When rbac.namespaceScoped is true, you must disable webhooks by setting webhook.enabled: false.

Why: Kubernetes admission webhooks are registered via ValidatingWebhookConfiguration and MutatingWebhookConfiguration, which are cluster-scoped resources. A namespace-scoped operator does not have permission to create or manage cluster-scoped resources, so webhook registration will fail.

Trade-off: With webhooks disabled the following admission-time behaviors are lost:

BehaviorImpact
Defaulting webhookZero-valued fields (replicas: 0, empty cache.backend, etc.) are no longer auto-filled. You must set all required fields explicitly in your Keystone CRs.
Validating webhookServer-side validation of cron expressions, duplicate plugin sections, and resource request/limit ordering is skipped. Invalid CRs will be accepted by the API server and fail at reconciliation time instead of at admission time.

CRD-level CEL validation rules remain active regardless of webhook status. These rules cover structural constraints such as database mutual exclusivity, autoscaling metric requirements, and minimum-value checks.


Example: namespace-scoped install

Deploy the operator into the team-alpha namespace with namespace-scoped RBAC:

bash
helm install keystone-operator \
  operators/keystone/helm/keystone-operator/ \
  --namespace team-alpha --create-namespace \
  --set rbac.namespaceScoped=true \
  --set webhook.enabled=false \
  --set image.repository=ghcr.io/c5c3/keystone-operator \
  --set image.tag=v0.1.0 \
  --wait --timeout 120s

This creates the following RBAC resources in team-alpha (not at cluster scope):

Role/keystone-operator          (namespace: team-alpha)
RoleBinding/keystone-operator   (namespace: team-alpha)
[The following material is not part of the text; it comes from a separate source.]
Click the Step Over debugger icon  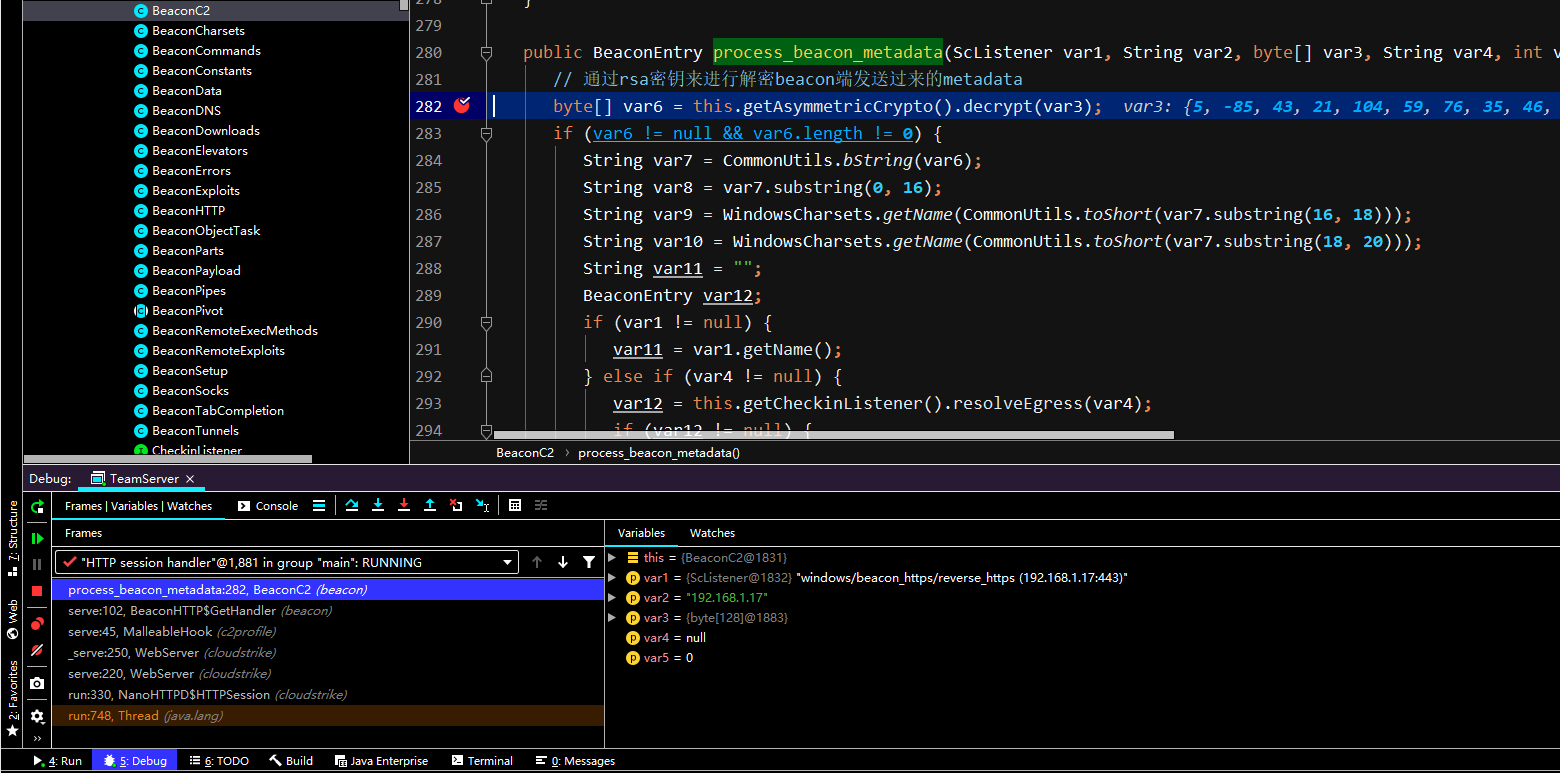click(352, 505)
The operator Deployment receives the --namespace=team-alpha argument, restricting its controller-runtime cache and watches to that namespace.


Multiple instances in different namespaces

You can install the operator multiple times, once per namespace, with each instance independently managing its own Keystone CRs:

bash
# Team Alpha
helm install keystone-operator \
  operators/keystone/helm/keystone-operator/ \
  --namespace team-alpha --create-namespace \
  --set rbac.namespaceScoped=true \
  --set webhook.enabled=false

# Team Beta
helm install keystone-operator \
  operators/keystone/helm/keystone-operator/ \
  --namespace team-beta --create-namespace \
  --set rbac.namespaceScoped=true \
  --set webhook.enabled=false

Each instance only watches and reconciles resources in its own namespace. There is no cross-namespace interference because:

  1. The Role / RoleBinding grants permissions only within the release namespace.
  2. The --namespace flag restricts the controller-runtime informer cache to that namespace.
  3. Leader election leases are namespace-scoped, so each instance elects its own leader independently.
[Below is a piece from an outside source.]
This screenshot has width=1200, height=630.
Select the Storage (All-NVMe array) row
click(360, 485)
Infrastructure dependencies (MariaDB, Memcached, External Secrets Operator) must be accessible from each tenant namespace. Depending on your cluster setup, this may require cross-namespace Service references or per-namespace infrastructure stacks.


CRD installation

Custom Resource Definitions (CRDs) are always cluster-scoped — Kubernetes does not support namespace-scoped CRDs. Even when the operator itself runs in namespace-scoped mode, the CRDs must be installed at the cluster level by a user with cluster-admin privileges.

bash
# Install CRDs directly from the chart's crds/ directory
kubectl apply --server-side -f \
  operators/keystone/helm/keystone-operator/crds/

If you manage CRDs separately (e.g., via a GitOps pipeline or a dedicated CRD-management chart), ensure they are applied before deploying any namespace-scoped operator instance. A missing CRD causes the operator to crash on startup because the informer cache cannot watch the unknown resource type.